Task to complete
Shift every coordinate in the answers by 79, covering only the part that opens with the line containing "Task: Click 'God Bless the Great People' text" and closes with the line containing "Where should I click to: Bookmark", and write all those lines out again with the requests included. Leave the pictures out of your answer.
[Start of Material for this exercise]
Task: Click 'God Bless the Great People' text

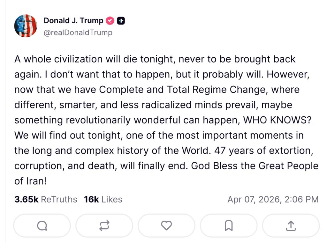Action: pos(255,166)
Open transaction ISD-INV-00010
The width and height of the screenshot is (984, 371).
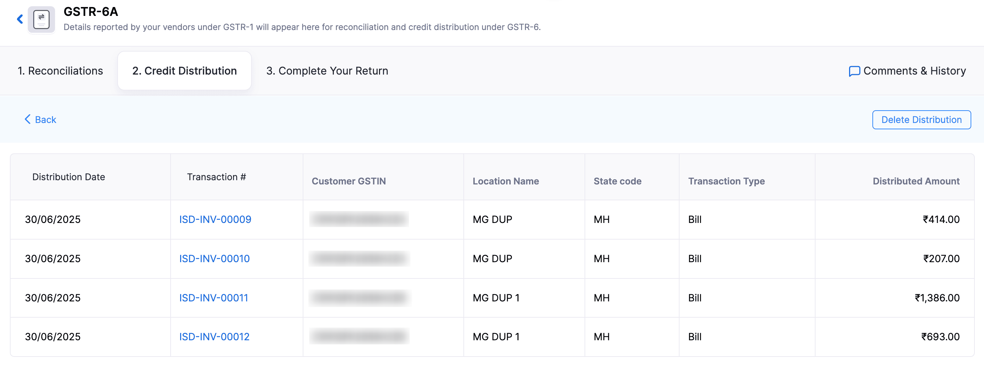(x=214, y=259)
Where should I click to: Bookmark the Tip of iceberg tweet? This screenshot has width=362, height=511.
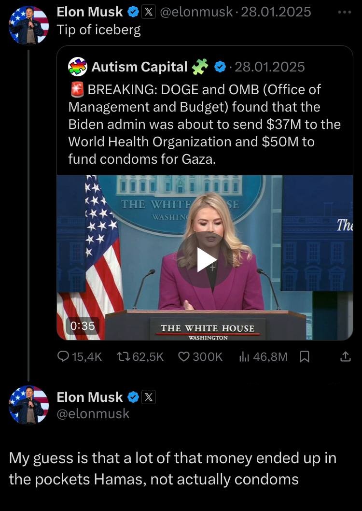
[End of Material for this exercise]
[Start of Material for this exercise]
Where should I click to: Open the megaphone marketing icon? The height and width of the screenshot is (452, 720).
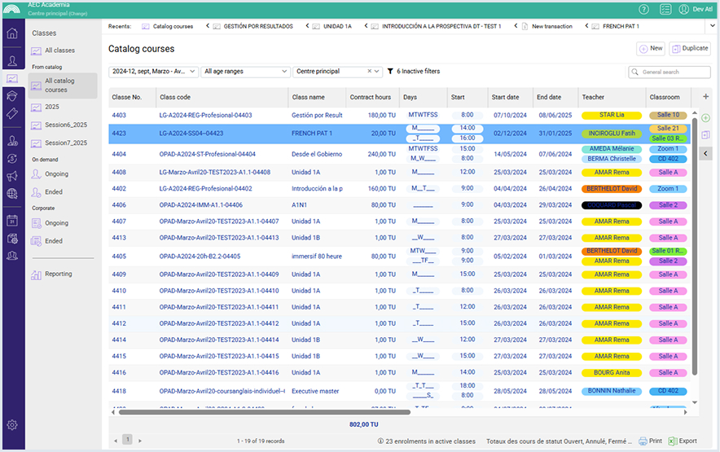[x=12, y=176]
[End of Material for this exercise]
[Start of Material for this exercise]
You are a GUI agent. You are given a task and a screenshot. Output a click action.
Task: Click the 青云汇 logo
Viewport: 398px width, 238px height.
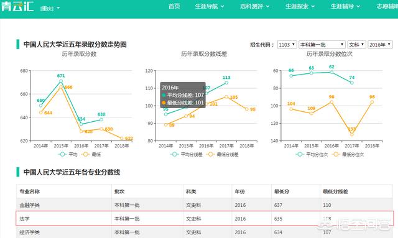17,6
[End of Material for this exercise]
Solution for this problem
Task: Click 'God Bless the Great People' text

Action: pos(334,245)
Open transaction ISD-INV-00010
The width and height of the screenshot is (984, 371).
(x=293, y=338)
Where should I click to: Bookmark the Tip of iceberg tweet? This screenshot has width=362, height=511.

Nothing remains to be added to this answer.